Collect every line of the material that contains the string "Instruction", and copy each one. Match case exactly.

[START]

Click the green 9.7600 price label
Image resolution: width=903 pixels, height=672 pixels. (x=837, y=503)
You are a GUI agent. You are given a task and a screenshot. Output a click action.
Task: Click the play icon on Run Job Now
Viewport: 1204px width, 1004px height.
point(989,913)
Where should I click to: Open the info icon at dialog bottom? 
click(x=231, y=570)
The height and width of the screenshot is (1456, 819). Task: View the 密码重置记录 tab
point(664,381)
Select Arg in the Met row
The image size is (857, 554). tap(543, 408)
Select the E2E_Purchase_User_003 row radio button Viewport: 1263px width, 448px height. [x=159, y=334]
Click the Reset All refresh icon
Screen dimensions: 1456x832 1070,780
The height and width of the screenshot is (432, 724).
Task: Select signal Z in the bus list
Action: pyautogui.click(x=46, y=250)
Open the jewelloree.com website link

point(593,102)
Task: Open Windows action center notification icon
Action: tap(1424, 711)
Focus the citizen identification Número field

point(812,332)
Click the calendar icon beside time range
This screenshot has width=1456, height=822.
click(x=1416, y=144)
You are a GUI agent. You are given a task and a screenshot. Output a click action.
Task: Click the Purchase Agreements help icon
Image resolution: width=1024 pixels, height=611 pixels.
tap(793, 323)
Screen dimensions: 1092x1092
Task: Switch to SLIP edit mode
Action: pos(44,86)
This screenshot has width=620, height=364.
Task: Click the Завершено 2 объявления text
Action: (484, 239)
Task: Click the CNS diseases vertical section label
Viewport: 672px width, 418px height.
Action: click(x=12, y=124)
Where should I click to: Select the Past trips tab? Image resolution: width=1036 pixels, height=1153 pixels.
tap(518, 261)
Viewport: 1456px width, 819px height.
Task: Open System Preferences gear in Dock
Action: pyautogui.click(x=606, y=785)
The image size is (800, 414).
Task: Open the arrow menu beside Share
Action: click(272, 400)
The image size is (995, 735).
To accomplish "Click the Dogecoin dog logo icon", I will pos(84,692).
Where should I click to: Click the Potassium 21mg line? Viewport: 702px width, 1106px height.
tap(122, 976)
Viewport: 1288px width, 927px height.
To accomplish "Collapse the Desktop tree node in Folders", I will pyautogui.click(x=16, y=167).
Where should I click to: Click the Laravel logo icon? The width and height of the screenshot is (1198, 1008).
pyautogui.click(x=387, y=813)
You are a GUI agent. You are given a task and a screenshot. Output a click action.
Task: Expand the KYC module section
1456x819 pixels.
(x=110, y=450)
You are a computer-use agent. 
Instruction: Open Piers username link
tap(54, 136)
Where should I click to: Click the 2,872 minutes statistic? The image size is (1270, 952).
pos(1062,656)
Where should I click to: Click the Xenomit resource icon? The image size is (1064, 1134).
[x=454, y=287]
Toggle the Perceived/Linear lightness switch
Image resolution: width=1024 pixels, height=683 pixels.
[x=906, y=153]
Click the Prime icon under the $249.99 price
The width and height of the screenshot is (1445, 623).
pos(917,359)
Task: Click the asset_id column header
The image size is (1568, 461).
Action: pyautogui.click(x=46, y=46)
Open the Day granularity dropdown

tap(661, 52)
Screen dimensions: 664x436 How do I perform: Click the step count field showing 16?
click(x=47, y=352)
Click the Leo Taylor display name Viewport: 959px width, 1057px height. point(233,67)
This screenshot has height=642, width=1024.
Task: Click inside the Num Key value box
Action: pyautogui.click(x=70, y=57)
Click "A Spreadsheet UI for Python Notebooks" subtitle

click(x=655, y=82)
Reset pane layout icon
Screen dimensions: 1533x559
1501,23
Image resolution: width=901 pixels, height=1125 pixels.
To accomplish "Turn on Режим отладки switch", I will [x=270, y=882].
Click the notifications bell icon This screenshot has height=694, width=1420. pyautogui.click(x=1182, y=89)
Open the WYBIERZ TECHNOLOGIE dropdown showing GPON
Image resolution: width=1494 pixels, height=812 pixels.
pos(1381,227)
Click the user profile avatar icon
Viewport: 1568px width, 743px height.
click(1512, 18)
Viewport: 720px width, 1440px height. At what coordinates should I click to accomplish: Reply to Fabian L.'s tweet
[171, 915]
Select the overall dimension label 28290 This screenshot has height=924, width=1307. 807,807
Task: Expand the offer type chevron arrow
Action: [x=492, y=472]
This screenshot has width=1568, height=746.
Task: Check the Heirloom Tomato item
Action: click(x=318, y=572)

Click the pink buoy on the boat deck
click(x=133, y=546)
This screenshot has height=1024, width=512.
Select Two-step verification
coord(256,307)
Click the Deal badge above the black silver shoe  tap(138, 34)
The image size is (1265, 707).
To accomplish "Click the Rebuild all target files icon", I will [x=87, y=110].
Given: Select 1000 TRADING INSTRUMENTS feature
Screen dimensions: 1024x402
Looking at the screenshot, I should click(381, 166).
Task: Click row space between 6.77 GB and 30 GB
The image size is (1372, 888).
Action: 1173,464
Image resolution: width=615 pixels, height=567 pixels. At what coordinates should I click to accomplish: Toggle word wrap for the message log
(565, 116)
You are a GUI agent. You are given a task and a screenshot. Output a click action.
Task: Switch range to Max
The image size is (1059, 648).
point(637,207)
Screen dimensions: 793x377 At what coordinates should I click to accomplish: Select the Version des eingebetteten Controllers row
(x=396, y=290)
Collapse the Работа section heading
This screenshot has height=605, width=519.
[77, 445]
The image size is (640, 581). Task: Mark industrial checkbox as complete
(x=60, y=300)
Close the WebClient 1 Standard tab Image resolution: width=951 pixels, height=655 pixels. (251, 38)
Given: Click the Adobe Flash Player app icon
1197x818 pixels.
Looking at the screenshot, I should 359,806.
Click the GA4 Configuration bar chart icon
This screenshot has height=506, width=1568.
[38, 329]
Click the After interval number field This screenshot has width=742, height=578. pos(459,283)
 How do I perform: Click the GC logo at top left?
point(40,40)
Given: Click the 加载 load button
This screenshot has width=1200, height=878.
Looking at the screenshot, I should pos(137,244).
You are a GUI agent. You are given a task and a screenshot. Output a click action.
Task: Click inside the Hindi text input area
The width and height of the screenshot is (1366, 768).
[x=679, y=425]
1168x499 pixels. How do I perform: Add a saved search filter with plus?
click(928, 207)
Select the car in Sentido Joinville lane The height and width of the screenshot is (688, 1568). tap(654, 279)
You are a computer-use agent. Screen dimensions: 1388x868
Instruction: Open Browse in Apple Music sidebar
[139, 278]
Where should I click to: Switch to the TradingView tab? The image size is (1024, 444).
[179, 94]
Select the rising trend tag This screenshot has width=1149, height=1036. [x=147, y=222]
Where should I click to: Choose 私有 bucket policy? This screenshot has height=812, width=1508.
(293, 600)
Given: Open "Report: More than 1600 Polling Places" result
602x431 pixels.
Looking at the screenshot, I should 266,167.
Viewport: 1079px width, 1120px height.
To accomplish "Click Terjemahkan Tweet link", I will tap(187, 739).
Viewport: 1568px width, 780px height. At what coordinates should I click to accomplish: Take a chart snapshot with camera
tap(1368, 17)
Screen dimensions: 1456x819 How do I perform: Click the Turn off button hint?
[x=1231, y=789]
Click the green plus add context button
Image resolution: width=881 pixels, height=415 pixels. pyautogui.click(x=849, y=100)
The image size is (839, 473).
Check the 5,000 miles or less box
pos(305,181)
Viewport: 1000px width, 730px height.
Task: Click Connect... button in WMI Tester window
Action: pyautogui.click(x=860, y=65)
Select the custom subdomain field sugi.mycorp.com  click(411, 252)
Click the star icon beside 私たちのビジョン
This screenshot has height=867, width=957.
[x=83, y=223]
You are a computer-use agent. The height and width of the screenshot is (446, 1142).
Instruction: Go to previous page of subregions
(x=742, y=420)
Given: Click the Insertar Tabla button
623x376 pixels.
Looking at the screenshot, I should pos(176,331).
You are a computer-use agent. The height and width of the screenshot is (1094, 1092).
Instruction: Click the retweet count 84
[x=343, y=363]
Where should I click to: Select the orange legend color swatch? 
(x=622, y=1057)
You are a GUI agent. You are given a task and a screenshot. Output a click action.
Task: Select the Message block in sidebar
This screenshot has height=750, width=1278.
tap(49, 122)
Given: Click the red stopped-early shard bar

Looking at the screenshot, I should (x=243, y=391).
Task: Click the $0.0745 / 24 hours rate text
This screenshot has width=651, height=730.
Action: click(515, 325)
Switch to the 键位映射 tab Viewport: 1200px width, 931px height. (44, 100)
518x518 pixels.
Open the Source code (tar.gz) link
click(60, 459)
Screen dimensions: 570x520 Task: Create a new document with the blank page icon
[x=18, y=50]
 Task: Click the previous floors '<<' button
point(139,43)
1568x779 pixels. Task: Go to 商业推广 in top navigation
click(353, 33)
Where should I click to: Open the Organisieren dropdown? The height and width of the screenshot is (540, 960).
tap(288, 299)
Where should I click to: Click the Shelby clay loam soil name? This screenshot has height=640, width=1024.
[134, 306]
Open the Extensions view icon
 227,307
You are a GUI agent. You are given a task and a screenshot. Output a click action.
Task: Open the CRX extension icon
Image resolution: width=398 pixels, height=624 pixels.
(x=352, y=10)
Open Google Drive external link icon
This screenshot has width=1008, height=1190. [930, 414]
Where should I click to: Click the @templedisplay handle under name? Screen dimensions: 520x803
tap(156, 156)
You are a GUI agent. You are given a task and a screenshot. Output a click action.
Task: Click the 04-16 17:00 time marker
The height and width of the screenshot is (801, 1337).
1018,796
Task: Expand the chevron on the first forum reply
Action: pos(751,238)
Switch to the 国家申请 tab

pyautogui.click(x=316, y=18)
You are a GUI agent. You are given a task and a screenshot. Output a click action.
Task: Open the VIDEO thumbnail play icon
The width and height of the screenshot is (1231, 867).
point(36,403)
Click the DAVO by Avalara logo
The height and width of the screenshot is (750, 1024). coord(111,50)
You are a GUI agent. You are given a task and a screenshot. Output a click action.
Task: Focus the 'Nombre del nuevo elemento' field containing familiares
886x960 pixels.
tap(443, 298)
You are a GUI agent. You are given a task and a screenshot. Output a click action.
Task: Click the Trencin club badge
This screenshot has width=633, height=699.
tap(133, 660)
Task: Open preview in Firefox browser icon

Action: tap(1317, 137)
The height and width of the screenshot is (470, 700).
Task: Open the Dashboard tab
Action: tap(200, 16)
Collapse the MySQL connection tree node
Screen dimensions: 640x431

[END]

FINISHED EXERCISE:
Instruction: Open Piers username link
Instruction: Open Browse in Apple Music sidebar
Instruction: Go to previous page of subregions
Instruction: Click the retweet count 84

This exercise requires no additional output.